The principle extends to the evaluation of AI output itself. A builder examining generated code can read it at the macro level — what is the overall architecture, what libraries does it use, what are the major data flows — and at the micro level — what does this specific function do, what are its edge cases, what happens if this input is malformed. A well-designed AI system supports both readings: it explains its macro choices when asked and makes its micro implementations inspectable when needed. An AI system that presents only final output, without either macro explanation or micro traceability, has denied the builder both readings and forced her to evaluate the product as an uninspectable whole.
The application to output interrogation is direct. The discipline of evaluating AI output includes asking macro questions (is the overall approach sound, does it match my intent) and micro questions (does this specific decision hold up under inspection). A builder who asks only macro questions will miss micro failures that propagate silently. A builder who asks only micro questions will miss macro failures in approach that no amount of local correctness can compensate for. The fluency of polished AI output tempts the builder toward macro reading only — the prose looks right, move on — and the discipline required is the return to micro inspection when stakes warrant it.

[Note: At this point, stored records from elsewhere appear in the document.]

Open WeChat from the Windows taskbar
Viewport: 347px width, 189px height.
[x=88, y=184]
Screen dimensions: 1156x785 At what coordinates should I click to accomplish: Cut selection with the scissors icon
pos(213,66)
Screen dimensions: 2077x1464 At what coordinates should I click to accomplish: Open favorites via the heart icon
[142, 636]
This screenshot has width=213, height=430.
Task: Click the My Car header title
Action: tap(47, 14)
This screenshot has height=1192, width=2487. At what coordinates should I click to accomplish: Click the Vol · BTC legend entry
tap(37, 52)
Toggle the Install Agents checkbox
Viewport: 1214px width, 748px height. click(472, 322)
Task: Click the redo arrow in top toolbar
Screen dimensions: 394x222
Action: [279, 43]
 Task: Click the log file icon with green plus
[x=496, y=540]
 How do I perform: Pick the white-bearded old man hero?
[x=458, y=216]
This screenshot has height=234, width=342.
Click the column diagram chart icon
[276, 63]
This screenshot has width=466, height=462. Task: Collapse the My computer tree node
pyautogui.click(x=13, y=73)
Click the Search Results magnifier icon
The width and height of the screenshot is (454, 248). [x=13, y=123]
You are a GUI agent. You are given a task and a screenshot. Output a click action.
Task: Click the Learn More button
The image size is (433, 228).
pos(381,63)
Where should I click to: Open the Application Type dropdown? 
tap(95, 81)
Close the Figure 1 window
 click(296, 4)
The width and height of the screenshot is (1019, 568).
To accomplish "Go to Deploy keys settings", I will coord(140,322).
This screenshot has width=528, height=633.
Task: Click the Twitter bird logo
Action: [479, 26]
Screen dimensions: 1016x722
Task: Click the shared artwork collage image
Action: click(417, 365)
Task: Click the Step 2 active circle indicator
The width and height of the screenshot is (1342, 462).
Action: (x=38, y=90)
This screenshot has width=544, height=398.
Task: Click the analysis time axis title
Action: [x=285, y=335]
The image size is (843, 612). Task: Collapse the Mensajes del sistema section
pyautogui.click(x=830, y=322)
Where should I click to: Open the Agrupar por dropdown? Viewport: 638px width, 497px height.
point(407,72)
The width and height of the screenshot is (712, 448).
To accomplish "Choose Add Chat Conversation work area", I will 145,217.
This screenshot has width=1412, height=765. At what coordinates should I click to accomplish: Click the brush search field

Tufte developed the macro-micro framework most extensively in Envisioning Information (1990), where it underlies his analysis of layered displays, dense information graphics, and the principle that rich displays serve viewers better than simplified summaries. The distinction reappears throughout his subsequent work and has become standard vocabulary in information-design curricula.
Two complementary readings. Macro for the overall pattern, micro for the specific detail. Neither is sufficient alone; the best displays support both.
Dense displays serve viewers. Contrary to the instinct to simplify, Tufte argues that information-dense displays serve viewers better than sparse ones because they permit both readings.
The iterative loop supports both. AI-augmented workflows naturally progress from macro to micro as conversational context accumulates and the builder shifts attention from architecture to detail.
Layered transparency for AI. A well-designed AI system exposes macro reasoning when asked and micro implementations when inspected, serving the builder's analytical task at the resolution she needs.
Output interrogation requires both. Evaluating AI output at macro and micro levels is the discipline that catches both approach failures and local failures, neither of which alone is sufficient to compensate for the other.